By: Liz Reyes, CPDT-KA, B.S.
Interest in sending lovable, and sometimes challenging, dogs to training facilities has experienced a dramatic peak in recent years. With the craft itself constantly evolving I’m happy to take my twenty years of dog training know-how and create a distinct list that will help owners find a facility, and a trainer that’s right for them. From basic obedience, to coaching problematic pooches, here’s a brief guide to assist in finding the right methods to bring out the best in your family pet.
Dog Training Methods
Here’s a general “do’s” and “don’ts” list of what your trainer should be teaching.
Each trainer will have different methods for reinforcing the dos and the don’ts. There are three main dog-training methods to teach the dos and don’ts; lure-reward training, compulsion-praise training and marker-training. Keep in mind some trainers may use a combination.
At It’s a Dog’s World K-9 Academy, Inc., we primarily use lure-reward training. However, we will use a combination of all methods depending on the dog and owner’s needs. We encourage food lures to teach commands, but always work on weaning the dog off the food as quickly as possible. It is important when looking for a dog trainer to not only know the methods used to train dogs, but also know where they were educated and what certification they have obtained.
What Does A ‘Certified’ Dog Trainer Mean?- There are many ways that one can become a professional dog trainer. Technical on line schools for dog training has resulted in a huge influx of new dog trainers ‘hanging up their shingle’ and starting their own businesses. Some trainers have apprenticed with an experienced dog trainer for a period of time before going out on their own. Others have gained their experience through working/volunteering in shelters and competing with their own dogs in dog sports. And, some dog trainers have attended a university or college in animal behavior and gained their experience through higher learning.

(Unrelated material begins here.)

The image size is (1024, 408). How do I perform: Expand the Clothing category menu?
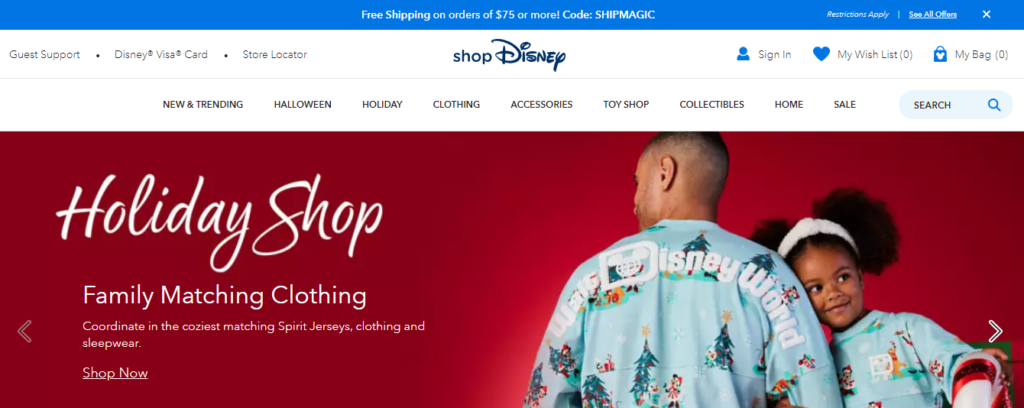(x=456, y=104)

In any case, there is no required certification or licensing to become a professional dog trainer or behavior counselor. Certification is not mandatory, but it does imply that the dog trainer takes their profession seriously and is dedicated to continuing to grow in their education. Be aware that not all certifications are the same. Some dog trainers will claim that they or the trainers working for them are certified simply because they issued the certification. In other words, they offer “in house” certification. You can spot these trainers because they will simply claim they are certified and will not list where they received their certification. (See below for a list of “letters” that may follow a trainers name to understand where they received their certification.) Other dog trainers have attended accredited schools to receive their certification from unbiased educators that are grading on standardized criteria to pass. Others are certified through independent certifying agencies that are not affiliated with any school or program. CCPDT (Certification Council for Pet Dog Trainers) is one such agency.
I have included a list of some of the schools or programs that offer certifications. See the list below for certifications and their meanings:
At Its A Dog’s World K-9 Academy, Inc. all of our dog trainers are certified trainers through accredited schools or programs. Karen Widaman and I are CPDT-KA through CCPDT. In addition, I have a B.S. in Sociology with a minor in Criminal Justice through a four-year college. My other trainers, Chris Mangrich, Kerianne Benkosky, Bridgette White, Glenda Pate, & Kathy Mair are ABCDT’s through Animal Behavior College. All of the dog trainers working for It’s A Dog’s World K-9 Academy, Inc. have gained additional knowledge of animal behavior in a variety of ways: working at zoos, competing in dog sports, or attending educational seminars by renowned dog trainers and behaviorists on a regular basis. It’s A Dog’s World K-9 Academy, Inc. has all their employed dog trainers go through a six month apprenticeship with a head dog trainer before being working individually with dog or clients.
Beware of “Behaviorists”- According to the Association of Pet Dog Trainers (APDT) many dog trainers use the title “behaviorist” incorrectly. A behaviorist is defined as someone who has earned a doctorate level graduate degree. A Certified Applied Animal Behaviorist is a Behaviorist who is certified through the Animal Behavior Society. Persons who do not meet the criteria should not be using the term “behaviorist” to describe themselves, instead behavior consultant, behavior counselor or behavior specialist are acceptable.
Keep in mind all dogs can be trained. If you or someone has said, “this dog cannot be trained,” then the training methods for that dog or breed are not working. It’s a Dog’s World K-9 Academy, Inc. evaluates each breed and adjusts the methodology to suit that individual dog’s needs.